Backstory


My embryonic writing career began in my early years (around eight) when I wrote a few short essays which were so gory I won't share them with you.  In recently rereading those gruesome little treatises, I concluded that I must be related to Charles Addams.   BTW, as an eighth grader I did send old Charles an idea for a ghoulish cartoon.  His response (via this postcard which is framed and hangs in the hallway of our home):



                                              

High school (New Trier on Chicago's North Shore) abruptly ended my writing career (at least temporarily) when I discovered ham radio, photography, competitive swimming and girls!

 

In my first three weeks of high school I came to despise Latinso I went to the library and tried to figure out a way of getting out of taking it.  From what I found, there was only one U.S. university that had a Latin requirement, Harvard.  Harvard, c'mon!  I was never gonna go there.  My grades wouldn't be high enough.  And anyway, only oddball eggheaded freaky guys went to Harvard.  I decided to drop Latin.

______

== Exercise description ==
In one to three sentences, explain why the writer of the backstory decided to drop Latin. The listing has nothing to do with the backstory.

== Raw data ==
______

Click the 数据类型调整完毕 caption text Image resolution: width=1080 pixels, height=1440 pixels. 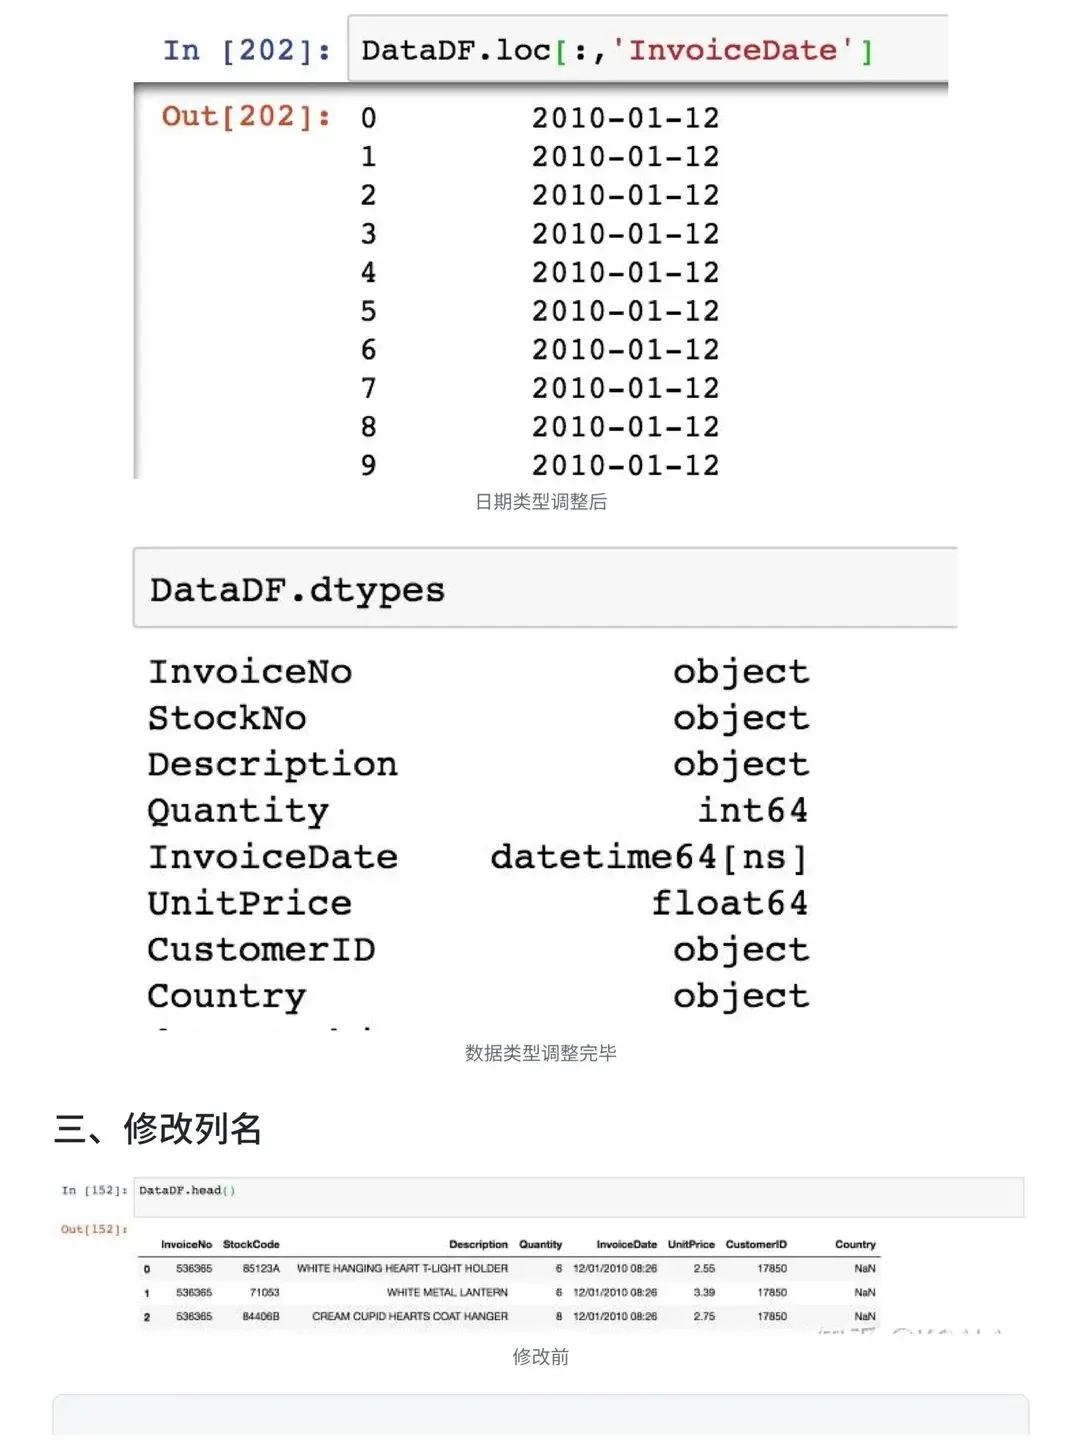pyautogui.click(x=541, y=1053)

______

== Solution for this problem ==
The writer came to despise Latin in the first three weeks of high school and found at the library that Harvard was the only U.S. university with a Latin requirement. Since the writer never expected to go there, thinking the grades wouldn't be high enough and that only "oddball eggheaded freaky guys" went there, keeping Latin seemed pointless.